Attualità

Niente Schwa e asterischi nelle scuole: ma in quante li hanno mai usati?

Più il dibattito si infuoca, più escono dichiarazioni contrastanti relativamente al divieto alla scuole di usare asterischi e Schwa; e se per un verso gli alleati politici del Governo plaudono al ministro, anche con espressioni del tipo: “Giù le mani dalla lingua italiana, dal buonsenso, dal rispetto”, aggiungendo che “la scuola deve attenersi alla grammatica tradizionale, senza introdurre variazioni”, da altre fonti si sottolinea che la lingua è un continuo divenire, un perenne modificarsi e basterebbe leggere perfino una novella di Pirandello per capire la metamorfosi  che ha subito nell’arco nemmeno di un secolo, compresa la “neolingua” di Andrea Camilleri. La stessa Accademia della Crusca accetta, con comprensibile lungimiranza, i vari mutamenti che con sempre maggiore duttilità si diffondono nell’italiano, consentendo barbarismi e neologismi, inventati da giornalisti per lo più, avendo loro soprattutto le chiavi metamorfiche della morfologia della lingua.  

Tuttavia, se a nessuno è venuto mai in mente, per esempio, di imporre per legge l’uso coretto dell’avverbio “piuttosto che” in funzione avversativa, nel senso “invece di”, al posto di usarlo, come ormai orribilmente si sente un po’ dovunque, come congiunzione al posto della “e”, appare strano questa presa di posizione del ministro. Il quale però specifica: non si usino i due simboli nei documenti ufficiali della scuola.

Tuttavia, mentre c’era, perché non ha pure sottolineato che nei documenti ufficiali della scuola si debba usare un italiano corretto, correttissimo, e chi sbaglia deve essere sanzionato? Cioè, perché questo guardare solo una parte e non il tutto, compreso il burocratese che ingolfa la comprensione di chi non ha strumenti sufficientemente idonei? Ricordiamo, fra l’altro, che in talune circolari, dalle ordinanze ai dispositivi per le domande di trasferimento, talvolta non si capisce un tubo ed è giocoforza rivolgersi ad esperti i quali non raramente interpellano il Mim per avere certezze.

Dunque l’affermazione, secondo cui “La lingua giuridica e burocratica non è sede adatta per sperimentazioni innovative che portano alla disomogeneità e compromettono la comprensione dei testi”, appare un triplo salto mortale inutile, considerato tutto il resto e che non sarà certamente un segno grafico, tra maschile e femminile, a dare grattacapi .

Ma aggiungiamo: che provvedimenti sono stati presi nei confronti di coloro che hanno sbagliato, e continuano a farlo, nelle formulazioni dei test per il concorso a cattedra o a dirigente o ad altro ufficio? 

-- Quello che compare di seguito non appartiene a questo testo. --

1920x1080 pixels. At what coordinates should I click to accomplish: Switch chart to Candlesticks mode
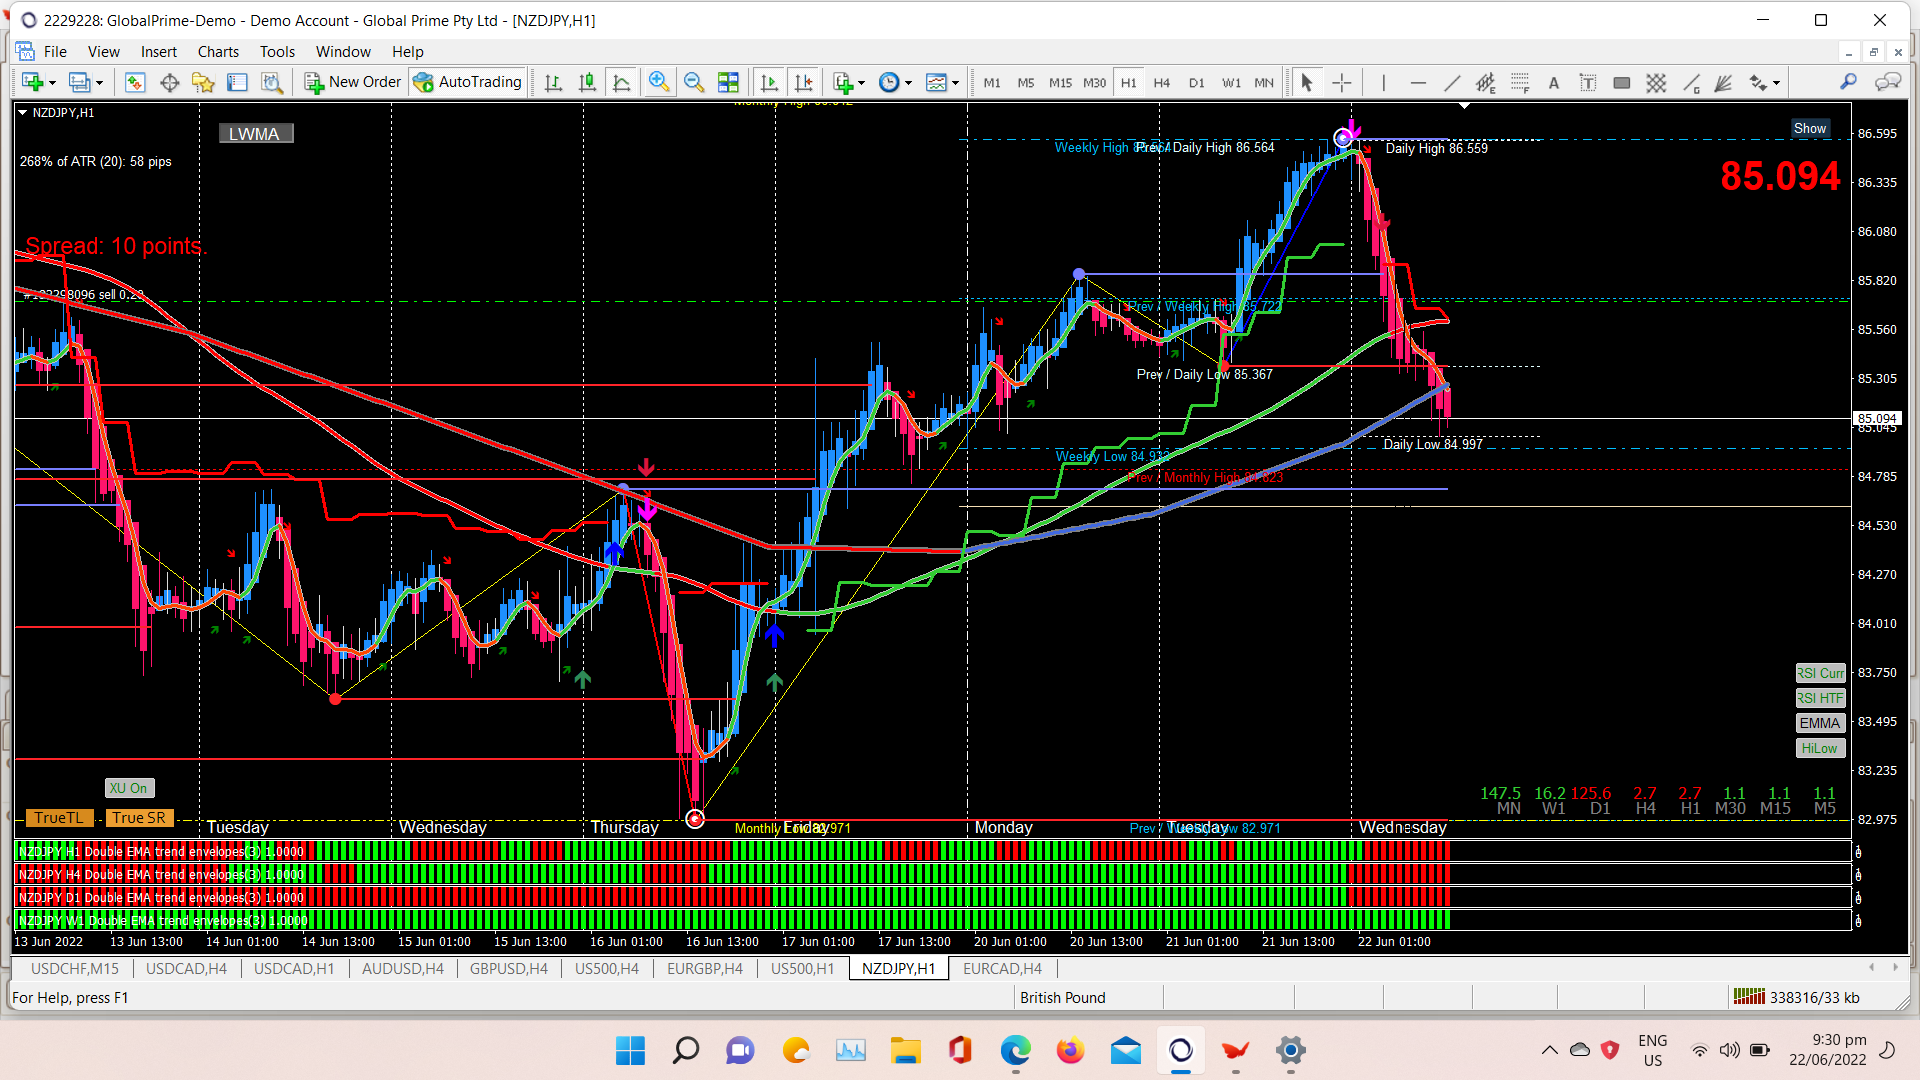click(587, 82)
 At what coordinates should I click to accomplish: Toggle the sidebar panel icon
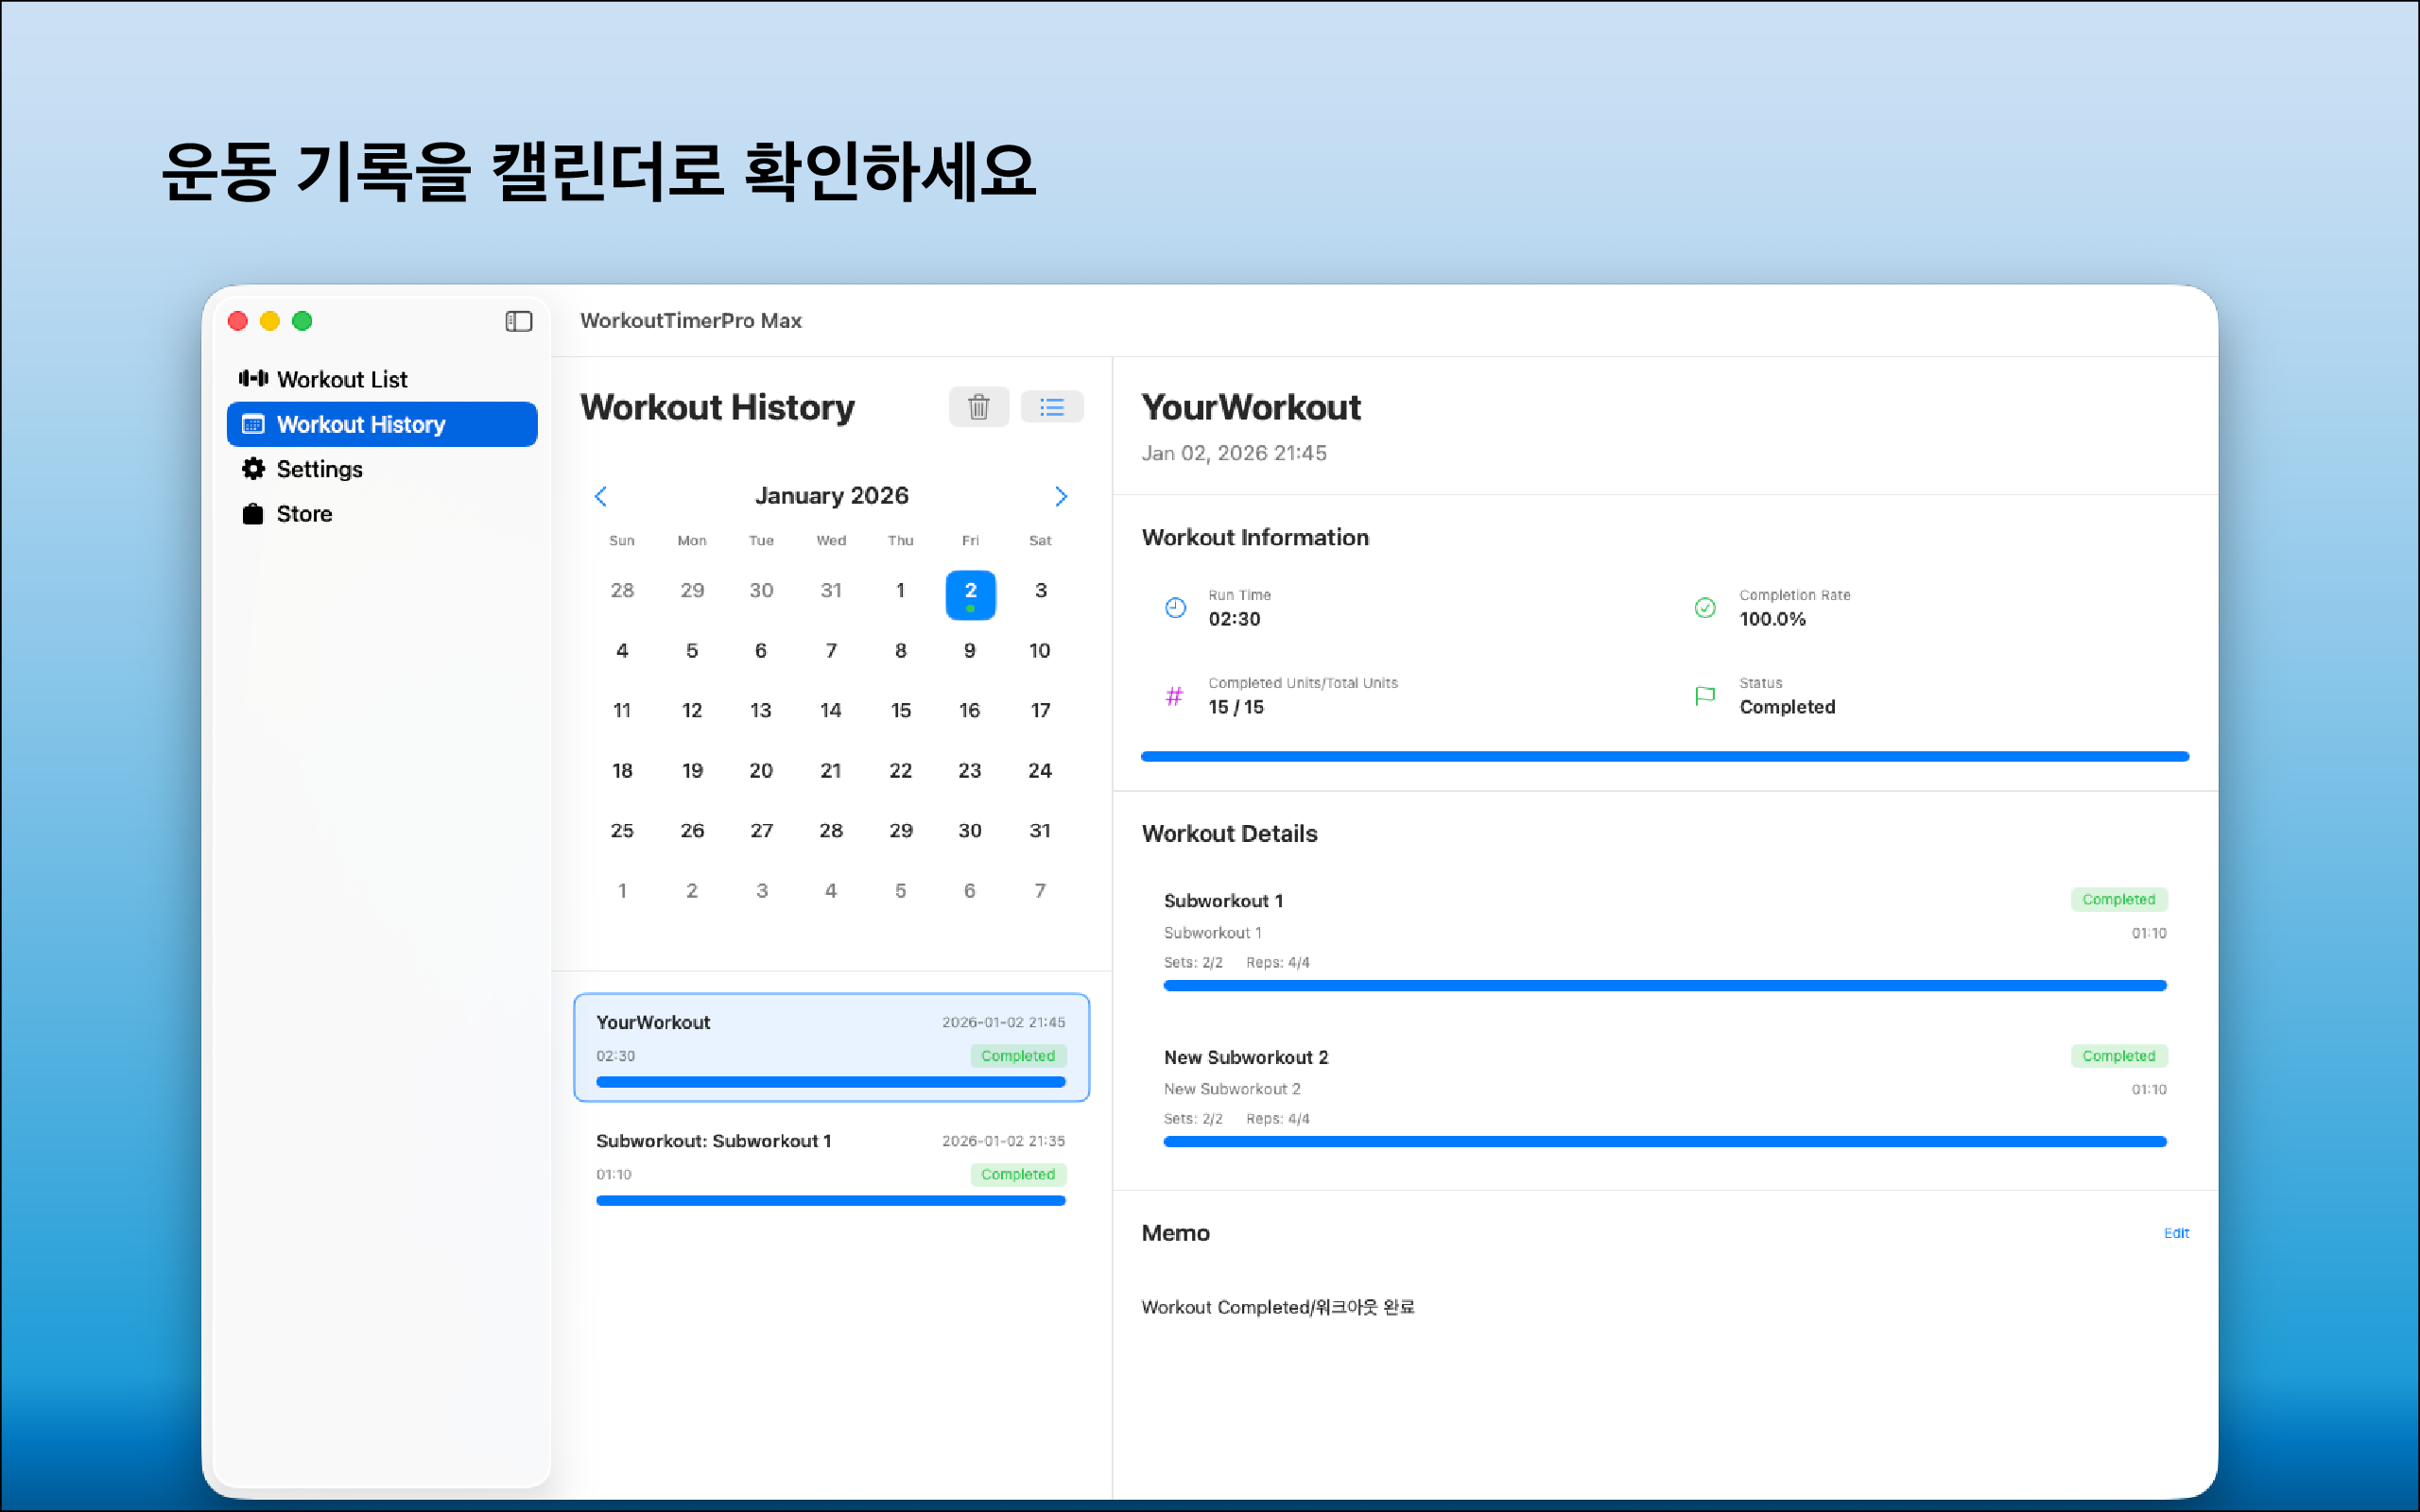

In ogni caso, la domanda dalla cento pistole è la seguente: ma il Ministero è certo che le scuole usino questi segni convenzionali, questi simboli nelle loro comunicazioni e nei lorodocumenti?

Da quanto ci risulta (ma possiamo forse sbagliare), nessuna scuola li ha mai usati, per cui l’impressione complessiva è che il Mim abbia voluto in qualche modo forzare la materia per non lasciarsi sfuggire l’occasione di un applauso.

Che potrebbe scattare, benché, i veri problemi delle scuole siano molto più complicati e molto più importanti e molto più numerosi che aggiungere un simbolo qualsiasi a un nome o a un aggettivo.

Tuttavia, senza nascondimenti, il pensiero più comune, nel vietare i due simboli, si appollaia sul fatto che, essendo essi usati per lo più dalla comunità LGBTQ+, come linguaggio inclusivo non basato sul genere binario maschile/femminile, ha dato fastidio “ideologico” e dunque l’obbligo di legge a non usarli.

Ma con ciò, si dimentica pure che ilgenere grammaticalenon nasce per indicare il genere biologico ma per ragioni strutturali, dopo la scomparsa, dovuta alla generale semplificazione, del neutro latino. Che è scomparso per suo intimo sfaldamento, pur rimando ancora qualche guizzo, ma non certamente per imperio legislativo.